WORK INSTRUCTION: Having read the data, transcribe all of it without deviation.

SUPPLIED MATERIAL:
━━━
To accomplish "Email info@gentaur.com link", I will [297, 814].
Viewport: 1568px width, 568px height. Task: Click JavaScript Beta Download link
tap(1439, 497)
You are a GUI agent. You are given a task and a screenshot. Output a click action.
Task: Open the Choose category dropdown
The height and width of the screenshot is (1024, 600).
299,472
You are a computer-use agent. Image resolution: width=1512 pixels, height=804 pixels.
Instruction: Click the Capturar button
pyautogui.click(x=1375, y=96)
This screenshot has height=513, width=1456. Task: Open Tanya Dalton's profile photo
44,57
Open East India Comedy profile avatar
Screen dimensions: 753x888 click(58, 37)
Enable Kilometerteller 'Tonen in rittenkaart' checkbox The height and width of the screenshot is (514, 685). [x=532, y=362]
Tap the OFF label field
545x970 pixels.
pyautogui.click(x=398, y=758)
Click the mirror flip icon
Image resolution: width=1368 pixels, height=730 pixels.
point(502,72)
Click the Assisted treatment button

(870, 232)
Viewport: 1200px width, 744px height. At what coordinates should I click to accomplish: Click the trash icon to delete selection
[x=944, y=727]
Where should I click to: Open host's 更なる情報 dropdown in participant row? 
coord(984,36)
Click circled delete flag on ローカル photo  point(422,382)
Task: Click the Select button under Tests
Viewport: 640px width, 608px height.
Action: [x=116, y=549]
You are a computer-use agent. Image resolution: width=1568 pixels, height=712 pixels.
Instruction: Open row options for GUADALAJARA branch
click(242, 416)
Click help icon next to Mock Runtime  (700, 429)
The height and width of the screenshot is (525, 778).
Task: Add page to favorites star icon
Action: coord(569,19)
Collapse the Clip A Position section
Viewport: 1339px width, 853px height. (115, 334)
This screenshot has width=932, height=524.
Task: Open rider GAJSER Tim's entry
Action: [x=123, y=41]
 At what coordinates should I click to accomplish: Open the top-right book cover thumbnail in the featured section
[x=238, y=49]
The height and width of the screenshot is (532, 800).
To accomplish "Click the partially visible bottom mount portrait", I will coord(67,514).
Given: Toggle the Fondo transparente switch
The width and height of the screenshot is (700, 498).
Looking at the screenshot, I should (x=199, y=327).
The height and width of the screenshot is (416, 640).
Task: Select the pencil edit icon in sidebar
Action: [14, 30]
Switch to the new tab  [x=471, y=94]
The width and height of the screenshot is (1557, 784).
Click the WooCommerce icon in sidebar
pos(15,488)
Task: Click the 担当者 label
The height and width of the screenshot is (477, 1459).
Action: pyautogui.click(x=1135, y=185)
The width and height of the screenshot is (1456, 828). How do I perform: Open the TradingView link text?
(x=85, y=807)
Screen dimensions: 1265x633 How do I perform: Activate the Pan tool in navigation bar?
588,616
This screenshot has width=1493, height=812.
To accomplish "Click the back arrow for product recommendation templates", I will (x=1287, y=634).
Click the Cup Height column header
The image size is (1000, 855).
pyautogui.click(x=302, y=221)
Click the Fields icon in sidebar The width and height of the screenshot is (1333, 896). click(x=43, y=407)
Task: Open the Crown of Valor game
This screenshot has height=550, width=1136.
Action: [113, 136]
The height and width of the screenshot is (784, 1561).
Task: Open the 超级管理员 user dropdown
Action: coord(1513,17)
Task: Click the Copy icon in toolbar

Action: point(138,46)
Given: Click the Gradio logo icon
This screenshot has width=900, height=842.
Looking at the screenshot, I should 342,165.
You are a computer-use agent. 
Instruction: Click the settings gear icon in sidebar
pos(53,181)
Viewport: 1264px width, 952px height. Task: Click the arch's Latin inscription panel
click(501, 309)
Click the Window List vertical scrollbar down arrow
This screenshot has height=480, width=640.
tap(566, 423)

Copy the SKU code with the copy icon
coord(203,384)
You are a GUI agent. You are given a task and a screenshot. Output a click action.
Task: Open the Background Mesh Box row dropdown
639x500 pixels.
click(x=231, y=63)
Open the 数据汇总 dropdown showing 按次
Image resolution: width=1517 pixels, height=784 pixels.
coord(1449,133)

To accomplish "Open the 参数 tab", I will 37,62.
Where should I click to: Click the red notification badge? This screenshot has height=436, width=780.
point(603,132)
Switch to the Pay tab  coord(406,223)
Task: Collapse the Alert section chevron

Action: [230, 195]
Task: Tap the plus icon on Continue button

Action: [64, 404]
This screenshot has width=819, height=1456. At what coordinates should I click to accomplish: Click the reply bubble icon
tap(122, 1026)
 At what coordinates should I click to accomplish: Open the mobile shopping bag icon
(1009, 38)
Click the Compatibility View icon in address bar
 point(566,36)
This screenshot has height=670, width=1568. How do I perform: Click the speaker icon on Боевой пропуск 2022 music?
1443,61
━━━
SOLUTION FOR THIS EXERCISE:
To accomplish "Email info@gentaur.com link", I will [297, 814].
Viewport: 1568px width, 568px height. Task: Click JavaScript Beta Download link
tap(1439, 497)
You are a GUI agent. You are given a task and a screenshot. Output a click action.
Task: Open the Choose category dropdown
The height and width of the screenshot is (1024, 600).
299,472
You are a computer-use agent. Image resolution: width=1512 pixels, height=804 pixels.
Instruction: Click the Capturar button
pyautogui.click(x=1375, y=96)
This screenshot has height=513, width=1456. Task: Open Tanya Dalton's profile photo
44,57
Open East India Comedy profile avatar
Screen dimensions: 753x888 click(58, 37)
Enable Kilometerteller 'Tonen in rittenkaart' checkbox The height and width of the screenshot is (514, 685). [x=532, y=362]
Tap the OFF label field
545x970 pixels.
pyautogui.click(x=398, y=758)
Click the mirror flip icon
Image resolution: width=1368 pixels, height=730 pixels.
point(502,72)
Click the Assisted treatment button

(870, 232)
Viewport: 1200px width, 744px height. At what coordinates should I click to accomplish: Click the trash icon to delete selection
[x=944, y=727]
Where should I click to: Open host's 更なる情報 dropdown in participant row? 
coord(984,36)
Click circled delete flag on ローカル photo  point(422,382)
Task: Click the Select button under Tests
Viewport: 640px width, 608px height.
Action: [x=116, y=549]
You are a computer-use agent. Image resolution: width=1568 pixels, height=712 pixels.
Instruction: Open row options for GUADALAJARA branch
click(242, 416)
Click help icon next to Mock Runtime  (700, 429)
The height and width of the screenshot is (525, 778).
Task: Add page to favorites star icon
Action: coord(569,19)
Collapse the Clip A Position section
Viewport: 1339px width, 853px height. (115, 334)
This screenshot has width=932, height=524.
Task: Open rider GAJSER Tim's entry
Action: [x=123, y=41]
 At what coordinates should I click to accomplish: Open the top-right book cover thumbnail in the featured section
[x=238, y=49]
The height and width of the screenshot is (532, 800).
To accomplish "Click the partially visible bottom mount portrait", I will coord(67,514).
Given: Toggle the Fondo transparente switch
The width and height of the screenshot is (700, 498).
Looking at the screenshot, I should (x=199, y=327).
The height and width of the screenshot is (416, 640).
Task: Select the pencil edit icon in sidebar
Action: [14, 30]
Switch to the new tab  [x=471, y=94]
The width and height of the screenshot is (1557, 784).
Click the WooCommerce icon in sidebar
pos(15,488)
Task: Click the 担当者 label
The height and width of the screenshot is (477, 1459).
Action: pyautogui.click(x=1135, y=185)
The width and height of the screenshot is (1456, 828). How do I perform: Open the TradingView link text?
(x=85, y=807)
Screen dimensions: 1265x633 How do I perform: Activate the Pan tool in navigation bar?
588,616
This screenshot has width=1493, height=812.
To accomplish "Click the back arrow for product recommendation templates", I will (x=1287, y=634).
Click the Cup Height column header
The image size is (1000, 855).
pyautogui.click(x=302, y=221)
Click the Fields icon in sidebar The width and height of the screenshot is (1333, 896). click(x=43, y=407)
Task: Open the Crown of Valor game
This screenshot has height=550, width=1136.
Action: [113, 136]
The height and width of the screenshot is (784, 1561).
Task: Open the 超级管理员 user dropdown
Action: coord(1513,17)
Task: Click the Copy icon in toolbar

Action: point(138,46)
Given: Click the Gradio logo icon
This screenshot has width=900, height=842.
Looking at the screenshot, I should 342,165.
You are a computer-use agent. 
Instruction: Click the settings gear icon in sidebar
pos(53,181)
Viewport: 1264px width, 952px height. Task: Click the arch's Latin inscription panel
click(501, 309)
Click the Window List vertical scrollbar down arrow
This screenshot has height=480, width=640.
tap(566, 423)

Copy the SKU code with the copy icon
coord(203,384)
You are a GUI agent. You are given a task and a screenshot. Output a click action.
Task: Open the Background Mesh Box row dropdown
639x500 pixels.
click(x=231, y=63)
Open the 数据汇总 dropdown showing 按次
Image resolution: width=1517 pixels, height=784 pixels.
coord(1449,133)

To accomplish "Open the 参数 tab", I will 37,62.
Where should I click to: Click the red notification badge? This screenshot has height=436, width=780.
point(603,132)
Switch to the Pay tab  coord(406,223)
Task: Collapse the Alert section chevron

Action: [230, 195]
Task: Tap the plus icon on Continue button

Action: [64, 404]
This screenshot has width=819, height=1456. At what coordinates should I click to accomplish: Click the reply bubble icon
tap(122, 1026)
 At what coordinates should I click to accomplish: Open the mobile shopping bag icon
(1009, 38)
Click the Compatibility View icon in address bar
 point(566,36)
This screenshot has height=670, width=1568. How do I perform: Click the speaker icon on Боевой пропуск 2022 music?
1443,61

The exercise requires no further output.